#### Directions for this task
A single stretch of the material below is to be transcribed exactly, starting at the line with "Log in (512, 477)" and ending after the line with "Tibet Tours (627, 63)".

#### Data records
===============
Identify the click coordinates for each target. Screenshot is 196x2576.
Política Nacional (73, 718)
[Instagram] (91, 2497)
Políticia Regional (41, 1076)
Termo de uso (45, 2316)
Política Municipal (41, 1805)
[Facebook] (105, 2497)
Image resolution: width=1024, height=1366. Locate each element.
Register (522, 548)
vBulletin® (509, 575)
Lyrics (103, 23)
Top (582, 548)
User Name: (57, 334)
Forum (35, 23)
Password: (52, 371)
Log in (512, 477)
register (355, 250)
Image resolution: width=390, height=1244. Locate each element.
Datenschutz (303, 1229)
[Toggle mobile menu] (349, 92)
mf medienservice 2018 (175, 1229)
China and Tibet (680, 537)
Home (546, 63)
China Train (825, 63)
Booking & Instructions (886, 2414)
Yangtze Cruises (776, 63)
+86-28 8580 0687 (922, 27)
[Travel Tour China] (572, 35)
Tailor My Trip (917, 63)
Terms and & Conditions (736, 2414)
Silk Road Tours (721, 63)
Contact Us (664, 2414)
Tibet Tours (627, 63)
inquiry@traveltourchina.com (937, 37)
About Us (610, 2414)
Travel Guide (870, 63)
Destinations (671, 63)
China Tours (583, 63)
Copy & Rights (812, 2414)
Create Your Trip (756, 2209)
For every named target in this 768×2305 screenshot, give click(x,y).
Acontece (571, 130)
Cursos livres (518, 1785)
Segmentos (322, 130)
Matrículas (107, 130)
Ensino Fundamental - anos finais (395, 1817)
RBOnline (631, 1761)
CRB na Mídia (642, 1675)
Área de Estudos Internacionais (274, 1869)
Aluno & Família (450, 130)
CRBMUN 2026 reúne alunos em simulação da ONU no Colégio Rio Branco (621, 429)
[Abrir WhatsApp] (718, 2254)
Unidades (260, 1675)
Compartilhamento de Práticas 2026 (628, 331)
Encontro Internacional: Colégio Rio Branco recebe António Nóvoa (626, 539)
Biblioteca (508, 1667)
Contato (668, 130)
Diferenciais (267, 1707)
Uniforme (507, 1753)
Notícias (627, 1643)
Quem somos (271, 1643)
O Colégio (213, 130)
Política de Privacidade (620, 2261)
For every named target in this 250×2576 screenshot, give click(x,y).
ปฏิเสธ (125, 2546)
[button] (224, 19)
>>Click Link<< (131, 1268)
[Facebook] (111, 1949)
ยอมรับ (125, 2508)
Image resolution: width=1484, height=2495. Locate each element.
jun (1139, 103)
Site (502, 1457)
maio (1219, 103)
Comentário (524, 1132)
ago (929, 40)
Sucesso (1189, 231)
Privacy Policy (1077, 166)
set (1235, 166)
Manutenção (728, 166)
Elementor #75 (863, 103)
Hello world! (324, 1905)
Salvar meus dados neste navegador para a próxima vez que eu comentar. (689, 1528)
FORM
===============
#### Written response
Log in (512, 477)
register (355, 250)
Image resolution: width=390, height=1244. Locate each element.
Datenschutz (303, 1229)
[Toggle mobile menu] (349, 92)
mf medienservice 2018 (175, 1229)
China and Tibet (680, 537)
Home (546, 63)
China Train (825, 63)
Booking & Instructions (886, 2414)
Yangtze Cruises (776, 63)
+86-28 8580 0687 (922, 27)
[Travel Tour China] (572, 35)
Tailor My Trip (917, 63)
Terms and & Conditions (736, 2414)
Silk Road Tours (721, 63)
Contact Us (664, 2414)
Tibet Tours (627, 63)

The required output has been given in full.